Aku tersenyum kecut kemudian menunduk. "Maaf ya Eyang, aku lupa kalau Eyang gak suka buah pir." Jelasku berusaha tenang dan percaya diri. Karna saat dimana berhadapan dengan Eyang kita benar benar harus membawa harga diri. "Eyang mau aku kupasin apel mungkin?" Tawarku lagi.

Eyang menggeleng cepat. "Gak usah. Dari pada kamu sibuk nawarin buah buahan mending kamu khawatirin kondisi suami kamu. Bisa ya kamu ngebiarin suami kamu malem malem keluar dan hujan hujan begitu? Kamu sama sekali gak khawatir sama apa yang bakal terjadi sama suami kamu?"

"Eyang." Ega menyahut dan menegur Eyang. "Tolong jangan dibahas lagi." Lanjut Ega seraya menatapku.

"Kamu ini Le kaya gini karna gak tegas sama istri kamu. Lihat lah gimana sikap dia ke kamu? Dia bahkan semalem gak bisa dihubungin padahal harusnya dia yang tahu kabar kamu lebih dulu. Tapi dia malah baru dateng pagi tadi dengan perasaan gak bersalah."

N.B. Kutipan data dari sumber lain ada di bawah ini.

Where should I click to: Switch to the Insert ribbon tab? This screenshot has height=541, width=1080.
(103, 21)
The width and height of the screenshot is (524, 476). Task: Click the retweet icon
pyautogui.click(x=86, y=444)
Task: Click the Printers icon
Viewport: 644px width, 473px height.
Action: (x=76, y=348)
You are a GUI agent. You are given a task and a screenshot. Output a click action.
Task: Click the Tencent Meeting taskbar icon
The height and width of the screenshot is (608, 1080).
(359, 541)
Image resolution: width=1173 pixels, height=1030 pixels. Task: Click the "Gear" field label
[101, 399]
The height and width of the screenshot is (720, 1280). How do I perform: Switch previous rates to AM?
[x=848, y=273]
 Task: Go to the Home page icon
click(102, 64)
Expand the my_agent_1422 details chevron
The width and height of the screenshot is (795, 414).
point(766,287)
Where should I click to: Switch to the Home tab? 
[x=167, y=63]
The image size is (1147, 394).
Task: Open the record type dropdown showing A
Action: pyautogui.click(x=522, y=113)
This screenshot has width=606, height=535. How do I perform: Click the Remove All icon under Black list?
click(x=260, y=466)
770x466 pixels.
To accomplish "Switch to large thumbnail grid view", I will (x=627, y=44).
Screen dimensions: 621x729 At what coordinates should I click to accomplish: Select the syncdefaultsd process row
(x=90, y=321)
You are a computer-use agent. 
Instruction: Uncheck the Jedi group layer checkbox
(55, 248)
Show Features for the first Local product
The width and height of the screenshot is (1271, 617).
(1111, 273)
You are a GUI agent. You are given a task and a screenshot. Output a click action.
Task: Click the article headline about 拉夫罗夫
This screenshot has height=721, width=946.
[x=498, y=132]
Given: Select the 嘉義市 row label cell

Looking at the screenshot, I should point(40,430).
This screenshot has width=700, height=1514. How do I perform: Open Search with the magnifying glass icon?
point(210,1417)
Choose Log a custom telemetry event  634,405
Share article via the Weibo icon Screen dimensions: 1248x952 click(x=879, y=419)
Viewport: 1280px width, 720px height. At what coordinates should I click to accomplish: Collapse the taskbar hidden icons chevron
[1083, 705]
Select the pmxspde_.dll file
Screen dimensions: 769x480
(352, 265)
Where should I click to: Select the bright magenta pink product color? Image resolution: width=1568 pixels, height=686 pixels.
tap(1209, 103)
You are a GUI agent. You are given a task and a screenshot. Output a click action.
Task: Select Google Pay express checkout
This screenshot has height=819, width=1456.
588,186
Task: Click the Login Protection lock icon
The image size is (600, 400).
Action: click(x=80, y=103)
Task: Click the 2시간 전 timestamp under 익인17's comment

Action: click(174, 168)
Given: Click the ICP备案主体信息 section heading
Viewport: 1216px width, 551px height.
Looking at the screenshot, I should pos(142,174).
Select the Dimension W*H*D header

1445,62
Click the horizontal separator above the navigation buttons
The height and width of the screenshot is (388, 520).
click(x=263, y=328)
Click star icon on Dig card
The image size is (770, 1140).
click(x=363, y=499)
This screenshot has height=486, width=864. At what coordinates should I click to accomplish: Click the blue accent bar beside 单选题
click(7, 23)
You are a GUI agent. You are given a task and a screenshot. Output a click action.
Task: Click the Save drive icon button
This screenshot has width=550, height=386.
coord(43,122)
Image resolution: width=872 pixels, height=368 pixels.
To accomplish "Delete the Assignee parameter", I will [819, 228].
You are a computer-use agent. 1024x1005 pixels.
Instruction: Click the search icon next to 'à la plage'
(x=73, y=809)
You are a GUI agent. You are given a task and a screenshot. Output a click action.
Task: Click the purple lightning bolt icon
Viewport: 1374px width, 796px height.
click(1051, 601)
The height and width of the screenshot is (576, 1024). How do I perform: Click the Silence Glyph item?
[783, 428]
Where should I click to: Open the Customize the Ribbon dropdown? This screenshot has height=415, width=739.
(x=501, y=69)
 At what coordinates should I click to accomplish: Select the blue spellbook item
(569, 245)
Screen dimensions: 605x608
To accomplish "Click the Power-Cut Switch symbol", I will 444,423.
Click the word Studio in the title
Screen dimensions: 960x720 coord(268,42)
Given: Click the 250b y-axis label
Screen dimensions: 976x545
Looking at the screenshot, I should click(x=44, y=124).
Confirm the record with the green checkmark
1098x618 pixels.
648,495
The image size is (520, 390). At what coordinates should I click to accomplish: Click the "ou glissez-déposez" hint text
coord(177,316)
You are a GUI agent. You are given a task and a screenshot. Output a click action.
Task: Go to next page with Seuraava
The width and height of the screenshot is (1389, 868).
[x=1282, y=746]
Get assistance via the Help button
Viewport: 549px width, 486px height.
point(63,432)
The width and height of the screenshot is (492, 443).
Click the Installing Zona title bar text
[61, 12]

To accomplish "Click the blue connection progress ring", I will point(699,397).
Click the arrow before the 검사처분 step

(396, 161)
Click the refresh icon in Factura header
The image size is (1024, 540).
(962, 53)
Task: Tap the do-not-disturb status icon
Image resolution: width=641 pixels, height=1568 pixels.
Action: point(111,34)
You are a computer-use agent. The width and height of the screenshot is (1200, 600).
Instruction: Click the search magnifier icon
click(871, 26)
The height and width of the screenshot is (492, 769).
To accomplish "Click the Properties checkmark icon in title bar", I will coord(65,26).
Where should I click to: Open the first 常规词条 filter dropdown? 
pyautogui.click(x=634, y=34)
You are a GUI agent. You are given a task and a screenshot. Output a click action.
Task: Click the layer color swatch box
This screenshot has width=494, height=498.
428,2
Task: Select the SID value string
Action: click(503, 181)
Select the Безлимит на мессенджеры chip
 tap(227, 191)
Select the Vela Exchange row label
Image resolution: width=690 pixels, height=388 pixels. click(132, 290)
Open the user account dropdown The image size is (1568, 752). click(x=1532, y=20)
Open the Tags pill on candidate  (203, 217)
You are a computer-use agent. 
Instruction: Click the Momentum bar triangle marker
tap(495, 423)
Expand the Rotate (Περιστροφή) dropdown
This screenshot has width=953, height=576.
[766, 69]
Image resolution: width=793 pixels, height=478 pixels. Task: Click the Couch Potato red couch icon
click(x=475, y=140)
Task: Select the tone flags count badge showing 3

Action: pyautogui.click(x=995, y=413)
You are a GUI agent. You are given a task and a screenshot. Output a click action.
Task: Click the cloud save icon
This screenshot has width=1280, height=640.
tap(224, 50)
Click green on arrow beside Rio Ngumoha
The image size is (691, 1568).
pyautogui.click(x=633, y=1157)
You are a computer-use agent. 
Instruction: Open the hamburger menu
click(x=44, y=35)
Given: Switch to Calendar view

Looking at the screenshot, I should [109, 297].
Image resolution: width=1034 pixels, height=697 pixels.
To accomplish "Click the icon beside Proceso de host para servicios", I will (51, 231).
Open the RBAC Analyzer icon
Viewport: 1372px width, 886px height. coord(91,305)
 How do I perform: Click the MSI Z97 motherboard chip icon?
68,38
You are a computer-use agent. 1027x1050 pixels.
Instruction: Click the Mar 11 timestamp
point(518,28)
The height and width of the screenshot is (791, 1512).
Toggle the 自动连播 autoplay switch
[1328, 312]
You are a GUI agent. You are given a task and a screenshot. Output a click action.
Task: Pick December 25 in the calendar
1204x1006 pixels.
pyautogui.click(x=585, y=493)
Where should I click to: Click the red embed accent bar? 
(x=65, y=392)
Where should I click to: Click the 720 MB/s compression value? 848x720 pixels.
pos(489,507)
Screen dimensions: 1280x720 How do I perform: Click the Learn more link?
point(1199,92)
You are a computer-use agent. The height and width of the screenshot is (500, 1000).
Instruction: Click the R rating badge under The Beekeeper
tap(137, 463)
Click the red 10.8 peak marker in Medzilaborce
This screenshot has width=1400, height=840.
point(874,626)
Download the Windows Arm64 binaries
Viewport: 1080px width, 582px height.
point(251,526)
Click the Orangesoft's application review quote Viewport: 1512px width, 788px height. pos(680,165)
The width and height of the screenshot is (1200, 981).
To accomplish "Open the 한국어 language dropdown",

Eyang marah dan aku tahu itu. Rasanya aku juga gamau membela diriku sendiri. Aku secara sadar mengakui kesalahanku. Memang aku turut andil dalam kecelakaan yang menimpa Ega. Padahal aku bisa cegah Ega untuk gak pergi tapi aku ternyata memilih tidak melakukan apa apa.

"Ma, udah." Bunda menegur Eyang saat melihatku duduk terdiam. "Jangan terlalu mencampuri urusan pernikahan Mas Ega, Ma. Dia udah dewasa, tahu mana yang benar dan salah. Tugas kita sebagai orang tua hanya bisa memberi arahan Ma. Itupun kalau mereka minta. Karna memang kita udah gak punya hak untuk mencampuri kehidupan pernikahan mereka." Bunda berbicara tegas kemudian mengusap tanganku beberapa kali.

"Bukan salah kamu Mba. Memang sudah jalannya begini." Bunda kemudian meyakinkanku. Sayup sayup aku mendengar dengusan dari Eyang.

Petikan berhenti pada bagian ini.